The genres of the current, traditional and contemporary circus and its forms – acts, programmes and pieces – are as varied as the spaces they occupy: stages, rings, public spaces etc. Today, a juggler, clown or acrobat can work interchangeably in a theatre, music hall, cinema, or on television, in a cabaret, public space or big top – or even – in a circus!
And at present, the performance place extends to an immaterial space, made of sound and image, travelling at the sound of light in the digital space.
An immaterial space
Interaction between the artist and spectator exists biologically. In the circus it determines a private, immaterial space of the mental structure composed of messages exchanged, of perceptions, sensations and representations of instability, impermanence and the risks linked to human existence. Spectators and artists are doted with the same cognitive abilities of movement and anticipation of action. The same neurones are activated both during the carrying out of an action and during its observation. The circus works on our representations of stability and instability, itinerancy and sedentariness, impermanence or perenniality, balance or imbalance. The circus artists invent techniques and apparatus, behaviours and ways of existing at the limits of balance and sometimes, of survival. This game of stability goes beyond the artistic field, extending to the logistic, economic, and social domains of the circus. Their ability to shake up and overthrow our references by exposing themselves to risk, and at the same time to overcome crisis, death or difference, touches us because we share the ability to perceive space.
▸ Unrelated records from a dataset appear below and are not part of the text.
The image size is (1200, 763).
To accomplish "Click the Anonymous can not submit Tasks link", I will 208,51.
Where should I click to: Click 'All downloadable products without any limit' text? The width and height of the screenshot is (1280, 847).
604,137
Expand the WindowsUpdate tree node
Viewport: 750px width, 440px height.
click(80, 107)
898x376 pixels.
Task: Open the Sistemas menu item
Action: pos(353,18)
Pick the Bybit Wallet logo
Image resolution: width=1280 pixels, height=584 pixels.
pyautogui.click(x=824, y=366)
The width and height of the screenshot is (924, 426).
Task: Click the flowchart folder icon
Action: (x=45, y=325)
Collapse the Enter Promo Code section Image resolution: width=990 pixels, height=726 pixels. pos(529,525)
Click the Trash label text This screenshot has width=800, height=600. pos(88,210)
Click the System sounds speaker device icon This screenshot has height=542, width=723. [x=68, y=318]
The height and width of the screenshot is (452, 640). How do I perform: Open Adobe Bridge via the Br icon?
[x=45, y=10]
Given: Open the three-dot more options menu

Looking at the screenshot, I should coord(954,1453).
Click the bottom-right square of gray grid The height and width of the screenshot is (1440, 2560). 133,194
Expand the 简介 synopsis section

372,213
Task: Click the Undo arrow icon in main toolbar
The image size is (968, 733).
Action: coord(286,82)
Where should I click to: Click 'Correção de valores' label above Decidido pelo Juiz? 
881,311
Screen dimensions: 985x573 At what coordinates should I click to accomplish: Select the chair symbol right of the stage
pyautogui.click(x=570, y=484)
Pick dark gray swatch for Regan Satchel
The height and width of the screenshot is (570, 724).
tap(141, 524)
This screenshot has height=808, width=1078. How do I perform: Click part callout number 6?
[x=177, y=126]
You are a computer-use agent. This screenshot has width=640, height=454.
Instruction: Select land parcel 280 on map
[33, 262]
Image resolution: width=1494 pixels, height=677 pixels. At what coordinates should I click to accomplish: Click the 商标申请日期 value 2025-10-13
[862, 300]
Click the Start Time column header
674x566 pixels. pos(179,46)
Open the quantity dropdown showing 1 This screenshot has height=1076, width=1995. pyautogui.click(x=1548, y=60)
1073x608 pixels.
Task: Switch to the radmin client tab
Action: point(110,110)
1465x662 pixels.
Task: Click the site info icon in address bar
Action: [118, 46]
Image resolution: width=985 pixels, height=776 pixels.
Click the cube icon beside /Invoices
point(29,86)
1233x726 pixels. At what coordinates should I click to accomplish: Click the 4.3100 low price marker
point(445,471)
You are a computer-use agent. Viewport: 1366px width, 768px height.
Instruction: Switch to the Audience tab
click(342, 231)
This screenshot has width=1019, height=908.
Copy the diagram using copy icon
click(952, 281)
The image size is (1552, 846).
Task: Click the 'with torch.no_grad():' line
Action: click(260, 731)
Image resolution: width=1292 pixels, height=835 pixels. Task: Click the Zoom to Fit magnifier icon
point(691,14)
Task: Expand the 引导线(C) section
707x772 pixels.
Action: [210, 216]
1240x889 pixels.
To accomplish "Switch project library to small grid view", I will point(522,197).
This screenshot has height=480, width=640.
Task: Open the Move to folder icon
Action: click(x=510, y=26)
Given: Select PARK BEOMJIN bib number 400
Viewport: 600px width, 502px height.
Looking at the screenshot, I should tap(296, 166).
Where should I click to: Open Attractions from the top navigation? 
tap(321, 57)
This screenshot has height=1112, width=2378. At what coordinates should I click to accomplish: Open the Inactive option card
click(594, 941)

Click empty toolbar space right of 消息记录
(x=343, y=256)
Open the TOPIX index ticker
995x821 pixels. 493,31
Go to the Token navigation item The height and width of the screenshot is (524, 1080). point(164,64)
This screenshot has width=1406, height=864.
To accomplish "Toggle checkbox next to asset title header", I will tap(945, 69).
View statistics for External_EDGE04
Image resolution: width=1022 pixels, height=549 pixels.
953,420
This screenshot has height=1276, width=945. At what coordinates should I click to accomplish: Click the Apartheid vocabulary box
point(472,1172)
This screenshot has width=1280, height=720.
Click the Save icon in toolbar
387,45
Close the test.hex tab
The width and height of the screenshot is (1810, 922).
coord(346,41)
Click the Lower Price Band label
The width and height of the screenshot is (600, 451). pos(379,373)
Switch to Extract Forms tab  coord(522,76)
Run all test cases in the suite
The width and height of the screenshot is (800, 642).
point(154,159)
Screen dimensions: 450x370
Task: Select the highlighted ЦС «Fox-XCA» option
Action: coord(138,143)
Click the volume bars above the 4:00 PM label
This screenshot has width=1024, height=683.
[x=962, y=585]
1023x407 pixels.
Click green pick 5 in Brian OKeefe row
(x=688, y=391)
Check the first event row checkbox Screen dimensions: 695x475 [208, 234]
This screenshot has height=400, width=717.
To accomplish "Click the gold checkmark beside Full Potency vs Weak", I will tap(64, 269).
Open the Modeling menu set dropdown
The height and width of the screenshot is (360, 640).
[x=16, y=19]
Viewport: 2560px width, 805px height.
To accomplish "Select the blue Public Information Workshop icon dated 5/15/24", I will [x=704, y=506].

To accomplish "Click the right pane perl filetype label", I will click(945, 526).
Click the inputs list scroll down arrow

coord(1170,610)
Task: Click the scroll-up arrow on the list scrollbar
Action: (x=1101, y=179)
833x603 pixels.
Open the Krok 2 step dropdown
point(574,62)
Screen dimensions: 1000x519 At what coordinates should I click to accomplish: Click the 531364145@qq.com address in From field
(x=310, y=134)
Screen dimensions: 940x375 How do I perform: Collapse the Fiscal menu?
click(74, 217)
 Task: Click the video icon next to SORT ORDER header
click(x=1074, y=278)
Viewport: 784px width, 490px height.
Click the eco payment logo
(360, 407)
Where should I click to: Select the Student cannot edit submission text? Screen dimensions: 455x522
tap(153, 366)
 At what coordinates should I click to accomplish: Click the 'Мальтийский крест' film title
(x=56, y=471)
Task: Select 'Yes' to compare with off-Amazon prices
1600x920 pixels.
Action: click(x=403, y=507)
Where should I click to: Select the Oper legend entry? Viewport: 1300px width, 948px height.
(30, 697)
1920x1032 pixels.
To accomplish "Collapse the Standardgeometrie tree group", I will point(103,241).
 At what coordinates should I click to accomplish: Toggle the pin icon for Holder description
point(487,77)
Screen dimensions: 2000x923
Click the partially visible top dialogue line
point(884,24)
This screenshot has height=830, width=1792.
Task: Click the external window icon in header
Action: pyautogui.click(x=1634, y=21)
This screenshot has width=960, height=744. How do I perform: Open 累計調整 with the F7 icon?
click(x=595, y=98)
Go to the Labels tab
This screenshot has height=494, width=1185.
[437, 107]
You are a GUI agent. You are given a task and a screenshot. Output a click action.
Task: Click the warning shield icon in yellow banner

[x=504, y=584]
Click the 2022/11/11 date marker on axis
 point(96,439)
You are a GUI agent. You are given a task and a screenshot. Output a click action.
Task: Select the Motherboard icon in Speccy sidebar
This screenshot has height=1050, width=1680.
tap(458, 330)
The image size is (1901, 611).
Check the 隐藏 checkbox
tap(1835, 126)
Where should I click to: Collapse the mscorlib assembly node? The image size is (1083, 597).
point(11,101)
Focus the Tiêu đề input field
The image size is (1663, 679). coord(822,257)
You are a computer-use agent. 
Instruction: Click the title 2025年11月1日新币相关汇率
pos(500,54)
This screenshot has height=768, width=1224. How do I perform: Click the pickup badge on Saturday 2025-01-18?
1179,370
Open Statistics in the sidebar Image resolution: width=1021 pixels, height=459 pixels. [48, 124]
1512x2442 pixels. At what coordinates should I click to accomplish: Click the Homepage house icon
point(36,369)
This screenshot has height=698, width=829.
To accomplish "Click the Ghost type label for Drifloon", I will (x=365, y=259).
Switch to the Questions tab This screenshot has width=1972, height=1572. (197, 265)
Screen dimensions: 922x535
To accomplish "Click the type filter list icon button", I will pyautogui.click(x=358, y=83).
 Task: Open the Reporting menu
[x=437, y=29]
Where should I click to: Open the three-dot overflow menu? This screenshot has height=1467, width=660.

We spontaneously form a circle around an event, and each person has their own place and point of view, in an equal and reciprocal way. But although the Latin circus "circle" and the Greek kirkos "ring," indicate the design of an enclosure, the words cricum "around" and kuklos "cycle" indicate that the circular design of the ring in itself does not suffice to define the circus. The notion of cycle adds the parameter of time to that of space, and reveals itself on several levels: the disappearance and resurgence of circus components throughout history, the movements of artists and the rhythm of shows (tours and seasons), the periodic use of a big top, a camp installation plan, the spatial and time composition of acts, the circularity of the delimited space of the circus ring, physical ballistics (human, animals and materials), training cycles (rehearsals) and the physiology of performances.
Archetypes
So it would appear that permanent and universal significance of today's circus components really exists. It comes from the combination of a particular organization of space and of the nature of actions carried out there. Even if you leave a dedicated space (an arena, circus, stadium, ring or circuit), to reduce the performance to only its physical actions, the risky games of imbalance that it implies are based on a real or symbolic manifestation of the risk of death or the renewal of life, of failure or of victory, of the permanent alternative that accompanies us always, from birth to death, of the desire to leave and that to return, between propulsion and fall.
By awakening our memory of the nomadic and sedentary, of standing up and of cycles of existence, the spaces of our "inner circus" seem dedicated to a tale of a single history, which dates back to the Neolithic revolution.